━━━ EXTRACTED INFORMATION ━━━
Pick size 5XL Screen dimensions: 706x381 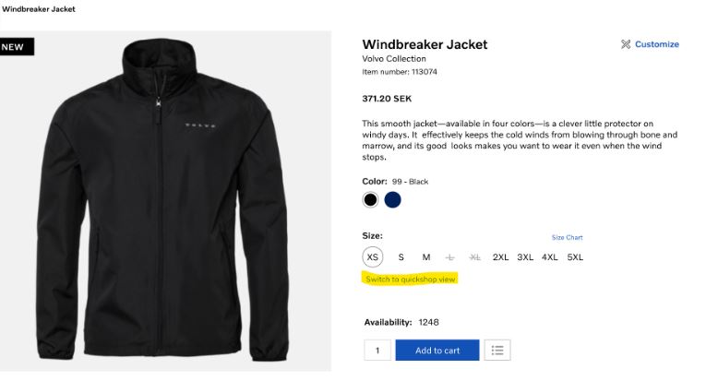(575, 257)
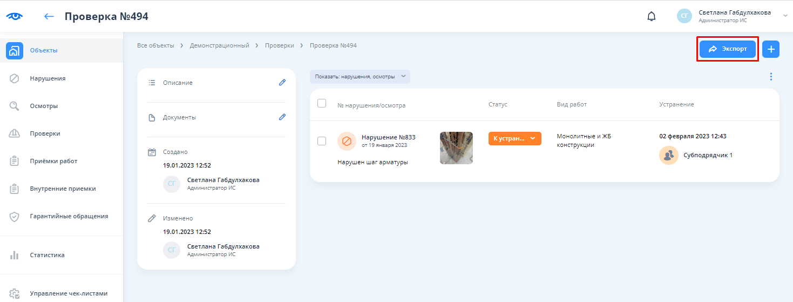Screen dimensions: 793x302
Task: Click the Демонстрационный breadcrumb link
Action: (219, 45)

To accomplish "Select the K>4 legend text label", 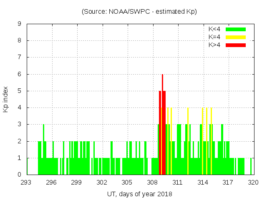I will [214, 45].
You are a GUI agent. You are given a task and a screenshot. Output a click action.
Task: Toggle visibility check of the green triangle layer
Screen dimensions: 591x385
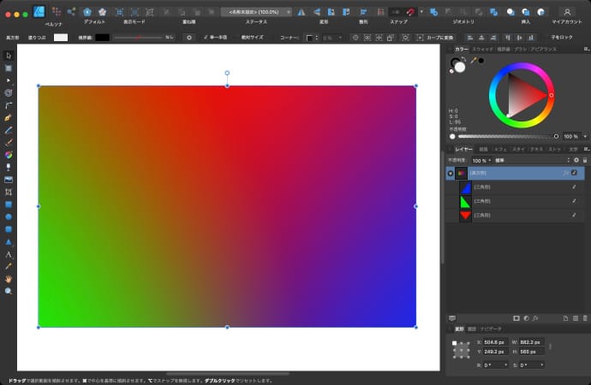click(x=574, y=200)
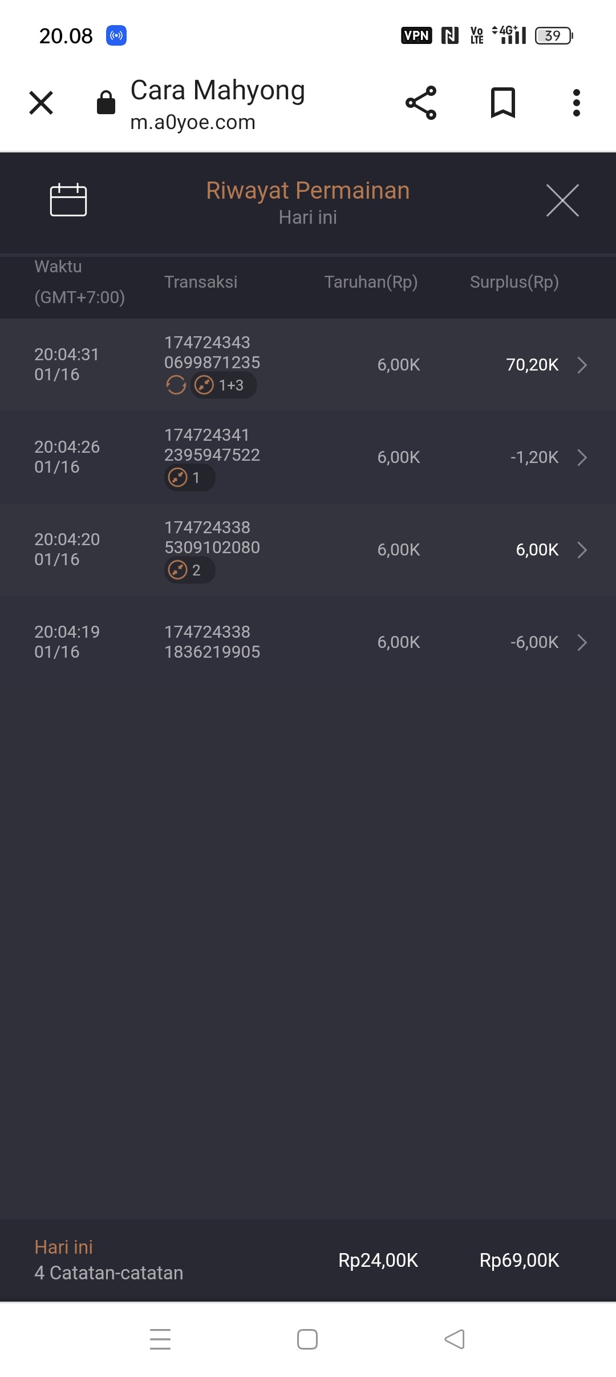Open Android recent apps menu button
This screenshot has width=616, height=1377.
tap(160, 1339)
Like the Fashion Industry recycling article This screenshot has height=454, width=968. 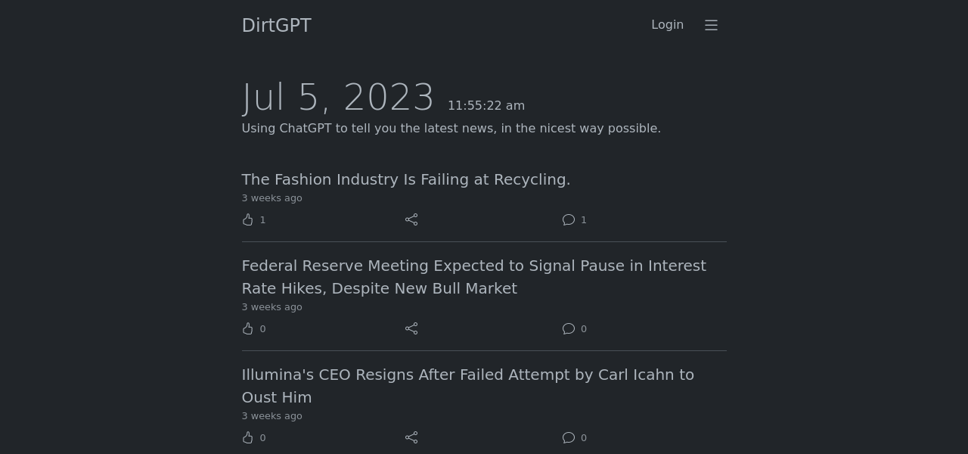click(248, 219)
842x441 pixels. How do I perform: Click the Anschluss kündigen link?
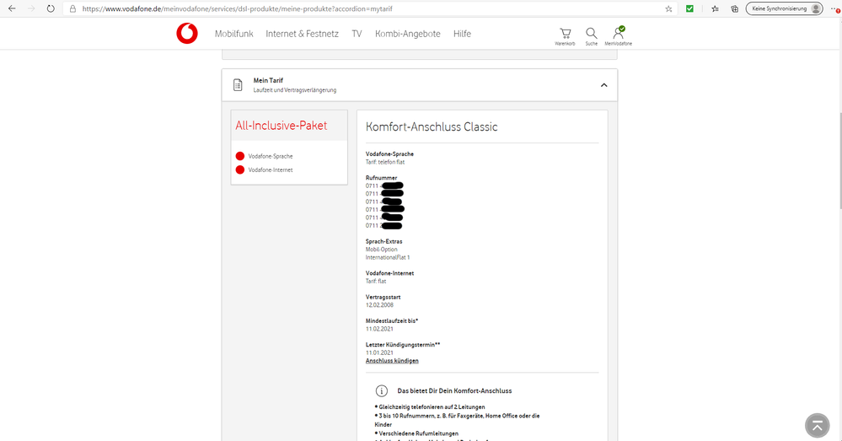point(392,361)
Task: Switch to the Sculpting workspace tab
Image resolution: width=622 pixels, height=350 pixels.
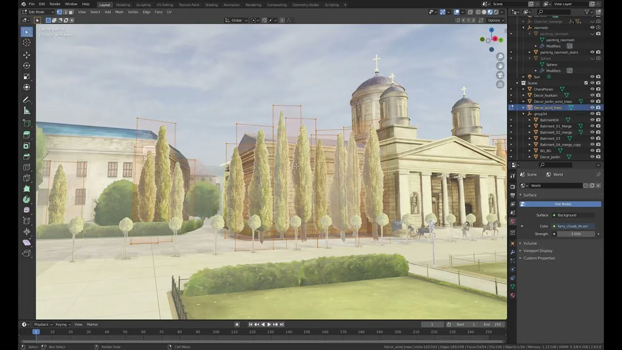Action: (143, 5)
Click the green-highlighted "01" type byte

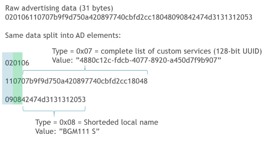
━━━
WHAT IS NEEDED =
Look through the data above. Each line containing the word "green" needs to be copied.

TASK OUTPUT =
Task: Toggle visibility check of the green triangle layer
Click the green-highlighted "01" type byte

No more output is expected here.